Un article inédit de John E. Jackson !
dans
C’est un récit dont il n’existe guère de tradition dans la littérature française, un récit d’ivrogne, et néanmoins l’admirable travail de la traductrice, Christine Zeytounian-Beloüs, fait que le lecteur se sent conquis dès la première page : comment refuserait-on sa sympathie à quelqu’un qui, quand on lui propose de lire une brochure sur les méfaits de l’alcool, répond: «Vous savez, j’en ai tant lu sur les méfaits de l’alcool que j’ai décidé de renoncer définitivement… à la lecture».
Sergueï Dovlatov, l’auteur du Domaine Pouchkine, est mort à New York en 1990 à l’âge de 48 ans. Romancier et journaliste, il avait émigré aux États-Unis douze ans plus tôt. La notoriété qu’il acquit grâce notamment au fait que certaines de ses nouvelles parurent en traduction anglaise dans The New Yorker lui vaudra d’être publié dans son pays après sa mort et après la chute du régime soviétique.
À la différence de l’auteur, le narrateur de ce récit, lui, refuse de suivre sa femme et sa fille dans leur projet d’émigration. Travaillant comme guide pour touristes dans le « domaine Pouchkine » à raison de huit roubles (un quart d’euro) pour chaque visite, ce qui lui permet de rassasier sa soif, bien que son rêve soit de travailler à son œuvre d’écrivain, il jette sur le monde qui l’entoure un regard sans hostilité mais aussi sans complaisance, le regard de quelqu’un qui se refuse à reprendre les préjugés des autres, attaché qu’il est à chercher, dans l’alcool et au-delà, sa vérité propre. Comme il l’explique à sa future femme qui lui demande s’il est journaliste : « Non, reporter. Le journalisme, c’est un style, des idées, des problèmes. Le reporter transmet des faits. L’important pour un reporter, c’est de ne pas mentir. Le maximum de style que le reporter peut se permettre, c’est le silence. »
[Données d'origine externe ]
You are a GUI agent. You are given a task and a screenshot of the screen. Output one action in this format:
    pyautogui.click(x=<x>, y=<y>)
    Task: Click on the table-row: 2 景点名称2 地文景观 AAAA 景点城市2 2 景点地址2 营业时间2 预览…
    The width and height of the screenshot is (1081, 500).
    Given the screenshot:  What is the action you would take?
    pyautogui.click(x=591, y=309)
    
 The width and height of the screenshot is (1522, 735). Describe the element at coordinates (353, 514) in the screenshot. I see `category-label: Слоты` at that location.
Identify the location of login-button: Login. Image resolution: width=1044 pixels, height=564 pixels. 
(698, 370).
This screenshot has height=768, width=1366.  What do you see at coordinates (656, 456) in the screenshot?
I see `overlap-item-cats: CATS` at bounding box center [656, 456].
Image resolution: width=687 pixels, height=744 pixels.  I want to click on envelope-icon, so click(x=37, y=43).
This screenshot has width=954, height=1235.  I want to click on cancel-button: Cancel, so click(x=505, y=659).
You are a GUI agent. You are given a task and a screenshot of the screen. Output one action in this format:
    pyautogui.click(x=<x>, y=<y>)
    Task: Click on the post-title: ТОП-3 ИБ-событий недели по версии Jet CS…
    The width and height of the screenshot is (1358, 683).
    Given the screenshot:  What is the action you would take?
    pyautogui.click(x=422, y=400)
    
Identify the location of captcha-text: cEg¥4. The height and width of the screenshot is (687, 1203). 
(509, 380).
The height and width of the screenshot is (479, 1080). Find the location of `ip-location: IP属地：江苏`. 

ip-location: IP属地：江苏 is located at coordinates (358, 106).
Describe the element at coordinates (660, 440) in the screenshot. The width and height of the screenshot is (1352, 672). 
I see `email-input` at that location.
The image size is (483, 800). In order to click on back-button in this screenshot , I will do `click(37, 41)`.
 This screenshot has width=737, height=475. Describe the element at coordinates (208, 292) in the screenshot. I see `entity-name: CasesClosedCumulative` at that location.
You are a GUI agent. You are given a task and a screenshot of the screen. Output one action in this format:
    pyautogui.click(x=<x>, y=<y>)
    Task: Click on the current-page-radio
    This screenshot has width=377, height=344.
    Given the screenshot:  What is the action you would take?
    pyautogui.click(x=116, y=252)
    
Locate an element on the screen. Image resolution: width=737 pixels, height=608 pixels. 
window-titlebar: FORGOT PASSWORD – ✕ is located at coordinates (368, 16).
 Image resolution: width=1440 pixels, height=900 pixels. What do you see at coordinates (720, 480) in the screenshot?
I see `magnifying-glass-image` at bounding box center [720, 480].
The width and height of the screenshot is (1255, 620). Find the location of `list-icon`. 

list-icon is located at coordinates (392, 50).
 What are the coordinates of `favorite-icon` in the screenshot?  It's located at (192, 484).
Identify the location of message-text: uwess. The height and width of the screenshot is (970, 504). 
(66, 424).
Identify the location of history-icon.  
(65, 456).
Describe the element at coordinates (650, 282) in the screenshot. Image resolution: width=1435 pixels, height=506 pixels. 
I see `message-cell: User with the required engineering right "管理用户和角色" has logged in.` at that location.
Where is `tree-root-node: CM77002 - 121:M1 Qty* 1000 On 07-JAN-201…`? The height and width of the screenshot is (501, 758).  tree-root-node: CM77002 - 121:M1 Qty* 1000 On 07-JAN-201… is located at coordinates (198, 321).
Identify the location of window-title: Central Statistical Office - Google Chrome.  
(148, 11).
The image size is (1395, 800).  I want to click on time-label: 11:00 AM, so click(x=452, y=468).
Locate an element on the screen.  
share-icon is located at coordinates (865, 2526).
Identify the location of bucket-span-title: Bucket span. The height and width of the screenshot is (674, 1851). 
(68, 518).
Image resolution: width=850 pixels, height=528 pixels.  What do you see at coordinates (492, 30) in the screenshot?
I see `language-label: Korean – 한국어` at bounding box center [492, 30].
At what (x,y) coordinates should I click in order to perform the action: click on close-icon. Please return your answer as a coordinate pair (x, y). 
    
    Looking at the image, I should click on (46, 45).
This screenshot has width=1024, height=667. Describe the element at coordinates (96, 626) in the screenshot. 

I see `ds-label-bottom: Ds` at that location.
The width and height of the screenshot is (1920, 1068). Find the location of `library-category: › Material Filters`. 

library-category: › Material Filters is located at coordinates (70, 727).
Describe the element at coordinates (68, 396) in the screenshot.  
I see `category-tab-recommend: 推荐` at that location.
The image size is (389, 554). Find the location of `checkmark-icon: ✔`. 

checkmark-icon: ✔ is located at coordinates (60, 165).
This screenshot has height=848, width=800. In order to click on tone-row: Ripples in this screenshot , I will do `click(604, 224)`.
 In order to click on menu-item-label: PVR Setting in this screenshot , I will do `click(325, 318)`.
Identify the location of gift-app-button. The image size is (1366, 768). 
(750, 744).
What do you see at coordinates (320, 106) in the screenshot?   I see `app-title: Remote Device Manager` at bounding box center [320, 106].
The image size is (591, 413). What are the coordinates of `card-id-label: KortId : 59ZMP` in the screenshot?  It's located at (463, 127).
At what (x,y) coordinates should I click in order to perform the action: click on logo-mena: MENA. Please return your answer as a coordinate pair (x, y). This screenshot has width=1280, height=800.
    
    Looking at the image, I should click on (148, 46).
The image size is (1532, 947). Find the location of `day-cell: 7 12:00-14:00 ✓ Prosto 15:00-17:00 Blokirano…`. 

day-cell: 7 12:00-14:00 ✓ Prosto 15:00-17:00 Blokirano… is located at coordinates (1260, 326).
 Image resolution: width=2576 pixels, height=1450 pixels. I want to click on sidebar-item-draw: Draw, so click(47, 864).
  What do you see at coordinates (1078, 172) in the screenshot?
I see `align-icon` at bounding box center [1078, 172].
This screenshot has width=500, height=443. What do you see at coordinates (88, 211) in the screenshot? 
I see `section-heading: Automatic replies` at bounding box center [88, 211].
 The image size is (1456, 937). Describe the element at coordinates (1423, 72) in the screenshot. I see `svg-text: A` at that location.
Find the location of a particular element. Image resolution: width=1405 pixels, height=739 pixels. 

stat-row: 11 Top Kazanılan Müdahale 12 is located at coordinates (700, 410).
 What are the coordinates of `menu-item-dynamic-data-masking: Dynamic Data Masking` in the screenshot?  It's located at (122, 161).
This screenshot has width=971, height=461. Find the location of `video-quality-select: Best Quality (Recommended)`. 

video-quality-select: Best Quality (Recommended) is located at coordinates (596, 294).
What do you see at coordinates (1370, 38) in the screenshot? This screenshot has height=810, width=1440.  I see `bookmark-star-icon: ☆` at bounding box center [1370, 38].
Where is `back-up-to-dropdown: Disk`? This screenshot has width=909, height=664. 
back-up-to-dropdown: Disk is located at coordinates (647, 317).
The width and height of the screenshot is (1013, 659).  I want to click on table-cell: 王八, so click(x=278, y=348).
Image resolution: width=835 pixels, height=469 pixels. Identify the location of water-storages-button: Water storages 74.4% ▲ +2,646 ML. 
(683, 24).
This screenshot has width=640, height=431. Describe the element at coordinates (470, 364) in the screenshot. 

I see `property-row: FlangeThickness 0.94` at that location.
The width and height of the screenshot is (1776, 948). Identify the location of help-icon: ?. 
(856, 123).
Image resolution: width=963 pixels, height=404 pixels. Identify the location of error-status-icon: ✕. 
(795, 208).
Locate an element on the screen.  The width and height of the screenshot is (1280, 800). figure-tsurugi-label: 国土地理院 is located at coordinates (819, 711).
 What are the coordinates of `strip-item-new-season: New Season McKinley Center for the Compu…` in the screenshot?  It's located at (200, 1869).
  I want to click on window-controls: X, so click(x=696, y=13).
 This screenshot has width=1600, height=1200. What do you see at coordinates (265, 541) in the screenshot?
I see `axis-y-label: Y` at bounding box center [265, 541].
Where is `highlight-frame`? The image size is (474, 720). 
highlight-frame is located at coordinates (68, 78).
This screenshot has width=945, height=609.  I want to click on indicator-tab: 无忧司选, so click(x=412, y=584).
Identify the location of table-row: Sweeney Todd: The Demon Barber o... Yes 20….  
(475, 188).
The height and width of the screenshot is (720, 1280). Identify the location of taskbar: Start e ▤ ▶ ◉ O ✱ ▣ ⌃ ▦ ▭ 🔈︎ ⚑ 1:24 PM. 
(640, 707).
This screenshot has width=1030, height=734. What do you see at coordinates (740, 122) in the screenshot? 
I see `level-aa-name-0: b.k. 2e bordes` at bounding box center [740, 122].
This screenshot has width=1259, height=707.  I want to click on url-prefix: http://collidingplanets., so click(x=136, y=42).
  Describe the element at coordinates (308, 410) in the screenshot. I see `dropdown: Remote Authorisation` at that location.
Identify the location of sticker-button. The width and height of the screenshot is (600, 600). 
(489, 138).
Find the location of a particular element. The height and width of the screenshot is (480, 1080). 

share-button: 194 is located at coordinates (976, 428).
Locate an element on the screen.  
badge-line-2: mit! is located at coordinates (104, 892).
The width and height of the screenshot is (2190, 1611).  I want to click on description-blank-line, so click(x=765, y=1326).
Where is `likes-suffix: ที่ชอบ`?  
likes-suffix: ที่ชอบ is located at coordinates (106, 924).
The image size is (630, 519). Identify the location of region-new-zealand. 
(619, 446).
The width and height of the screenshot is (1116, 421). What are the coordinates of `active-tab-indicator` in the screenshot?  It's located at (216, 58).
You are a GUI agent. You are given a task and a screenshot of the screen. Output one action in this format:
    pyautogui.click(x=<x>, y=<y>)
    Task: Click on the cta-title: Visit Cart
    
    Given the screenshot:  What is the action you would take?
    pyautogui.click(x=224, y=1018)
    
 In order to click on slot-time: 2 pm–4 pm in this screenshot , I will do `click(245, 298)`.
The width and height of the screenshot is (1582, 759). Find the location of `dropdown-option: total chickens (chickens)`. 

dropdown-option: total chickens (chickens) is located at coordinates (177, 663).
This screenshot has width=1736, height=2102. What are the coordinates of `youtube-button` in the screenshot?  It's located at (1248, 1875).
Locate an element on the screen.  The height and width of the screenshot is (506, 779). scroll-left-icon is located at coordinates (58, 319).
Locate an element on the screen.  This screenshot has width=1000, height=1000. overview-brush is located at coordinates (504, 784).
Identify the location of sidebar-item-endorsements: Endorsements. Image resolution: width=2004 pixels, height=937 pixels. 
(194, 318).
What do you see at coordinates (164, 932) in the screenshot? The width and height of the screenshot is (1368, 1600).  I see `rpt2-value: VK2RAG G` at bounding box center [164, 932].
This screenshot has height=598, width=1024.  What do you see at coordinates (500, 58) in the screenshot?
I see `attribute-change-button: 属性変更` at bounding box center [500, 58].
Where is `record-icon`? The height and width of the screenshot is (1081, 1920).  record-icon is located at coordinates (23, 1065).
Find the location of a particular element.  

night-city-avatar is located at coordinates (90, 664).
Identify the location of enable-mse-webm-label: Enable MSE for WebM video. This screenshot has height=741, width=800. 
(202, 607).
Si la question de l’émigration est au cœur du texte, elle n’est aussi qu’une sorte de métaphore d’un problème existentiel plus fondamental. À sa femme qui lui explique qu’elle veut partir pour vivre une autre vie, le narrateur fait valoir son incapacité à se décider : « Émigrer équivalait à naître une seconde fois. Volontairement qui plus est (…) Toute ma vie, j’ai eu horreur des actes de volonté (…) L’inactivité est le seul état véritablement moral. Dans l’idéal, j’aimerais m’adonner à la pêche. Passer ma vie au bord d’une rivière. De préférence sans jamais rien prendre. »
On peut lire Le Domaine Pouchkine comme le simple récit de la saison que l’auteur passa effectivement entre 1976 et 1977 à travailler comme guide dans le musée consacré à l’écrivain et situé à 50 km de la frontière de la Lettonie. On peut aussi voir en lui la tentative réussie d’une manière de faire le point sur soi-même où le parti-pris de ce qu’on pourrait nommer le « regard d’en-dessous » fait merveille. Dans sa façon de prendre à contre-pied la morale traditionnelle, Dovlatov fait preuve d’une authenticité dont le meilleur signe est l’humour qui caractérise son récit. En moins de 150 pages, il réussit la gageure de faire entendre au lecteur une voix impossible à confondre sans lui imposer d’autre vision que la volonté obstinée d’une parfaite fidélité à soi.
La découverte littéraire de l’année jusqu’ici.
John E. Jackson
04.04.2022
Sergueï Dovlatov (1941-1990) est né dans l’Est de la Russie. Journaliste dans des journaux de province, il ne sera jamais publié de son vivant en Union Soviétique, où ses écrits sont taxés d’«idéologiquement hostiles». Il émigre aux États-Unis en 1978 (à 37 ans). Ses écrits, romans et nouvelles, des comédies autobiographiques, y sont enfin publiés, notamment dans The New Yorker. Il est aujourd'hui unanimement acclamé par la critique russe et ses récits sont très populaires en Russie.